First-party games are developed by the company that makes the console. (Think Zelda or Mario for Nintendo.) Third-party games are made by independent developers not affiliated with the console manufacturer, like an Xbox Series X game made by Ubisoft. But what in the world is a second-party game? Perhaps the best explanation comes in the form of a totally brilliant Nintendo throwback that’s available to play right now on Nintendo Switch as part of the Nintendo Switch Online + Expansion Pack.
Neither totally separate from the hardware company nor totally of it, the companies that make second-party games are loyal vassals of a larger company. Such companies can be necessary given the many technical requirements placed on companies with a global reach, like Nintendo in the 1980s. Intelligent Systems, originally created to help Nintendo port Famicom games to America and Europe, was one of these companies.
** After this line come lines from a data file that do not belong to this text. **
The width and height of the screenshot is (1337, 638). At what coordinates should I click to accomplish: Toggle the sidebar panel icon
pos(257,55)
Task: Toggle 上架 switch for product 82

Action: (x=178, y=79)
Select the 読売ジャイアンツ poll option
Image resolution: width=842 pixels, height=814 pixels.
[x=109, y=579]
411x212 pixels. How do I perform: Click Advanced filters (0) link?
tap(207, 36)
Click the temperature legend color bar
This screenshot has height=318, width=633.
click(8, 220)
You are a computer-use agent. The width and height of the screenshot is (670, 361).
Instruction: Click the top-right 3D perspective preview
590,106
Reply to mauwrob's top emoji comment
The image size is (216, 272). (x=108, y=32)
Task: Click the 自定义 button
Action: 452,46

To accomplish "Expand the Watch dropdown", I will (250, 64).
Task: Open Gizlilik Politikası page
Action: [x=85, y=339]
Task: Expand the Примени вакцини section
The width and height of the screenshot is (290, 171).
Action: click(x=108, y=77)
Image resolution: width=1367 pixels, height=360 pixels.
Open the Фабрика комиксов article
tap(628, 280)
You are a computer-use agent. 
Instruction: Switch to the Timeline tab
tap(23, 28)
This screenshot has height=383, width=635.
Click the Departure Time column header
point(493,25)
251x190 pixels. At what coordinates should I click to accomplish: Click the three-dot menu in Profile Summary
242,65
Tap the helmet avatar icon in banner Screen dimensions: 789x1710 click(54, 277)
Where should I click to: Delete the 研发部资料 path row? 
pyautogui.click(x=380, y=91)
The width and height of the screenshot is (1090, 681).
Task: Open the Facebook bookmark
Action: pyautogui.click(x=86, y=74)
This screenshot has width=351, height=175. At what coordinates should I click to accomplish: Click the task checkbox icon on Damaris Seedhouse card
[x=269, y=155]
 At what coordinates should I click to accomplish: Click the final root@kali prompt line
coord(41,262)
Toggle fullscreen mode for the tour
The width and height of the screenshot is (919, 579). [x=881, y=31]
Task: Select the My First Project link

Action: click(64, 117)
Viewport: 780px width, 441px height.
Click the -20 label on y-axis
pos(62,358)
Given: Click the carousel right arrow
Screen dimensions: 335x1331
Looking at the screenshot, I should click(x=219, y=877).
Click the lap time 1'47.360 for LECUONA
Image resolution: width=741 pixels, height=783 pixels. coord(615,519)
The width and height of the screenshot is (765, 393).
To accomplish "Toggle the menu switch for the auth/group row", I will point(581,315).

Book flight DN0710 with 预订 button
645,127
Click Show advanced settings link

Spoiler alert: This is a recommendation for the original Paper Mario.
Eventually, Intelligent Systems was given a chance to develop their own games. One of them, Fire Emblem: Shadow Dragon and the Blade of Light, was a role-playing game released in 1990 that received poor reviews but eventually grew popular through word-of-mouth. But sales were so rough that Intelligent founder Toru Narihiro was told “do not release another title on a home console.”
That edict didn’t last, and six years later the company was given a chance to handle Nintendo’s biggest franchise of all with another RPG: Paper Mario for the Nintendo 64, which came out in 2000. Even though Nintendo had initially wanted the mighty third-party company Square to make the game, Intelligent Systems succeeded in making an absolute gem. It’s available right now if you’ve subscribed to Nintendo Switch Online + Expansion Pack.
Paper Mario wasn’t the first Mario RPG. That was Super Mario RPG, which Square had developed in the first place. RPG was widely praised as a meshing of Nintendo and Square’s various strengths. When it came to their game, Intelligent Systems decided to stick with what they knew best: the world of Nintendo. Ryota Kawade, one of the game’s directors, said in an interview that with Mario games, “sticking to the ‘main road’ is the best. Plus, it would feel weird to have heavy themes like ‘betrayal’ in the overall cozy, heartwarming atmosphere of the Mario world.”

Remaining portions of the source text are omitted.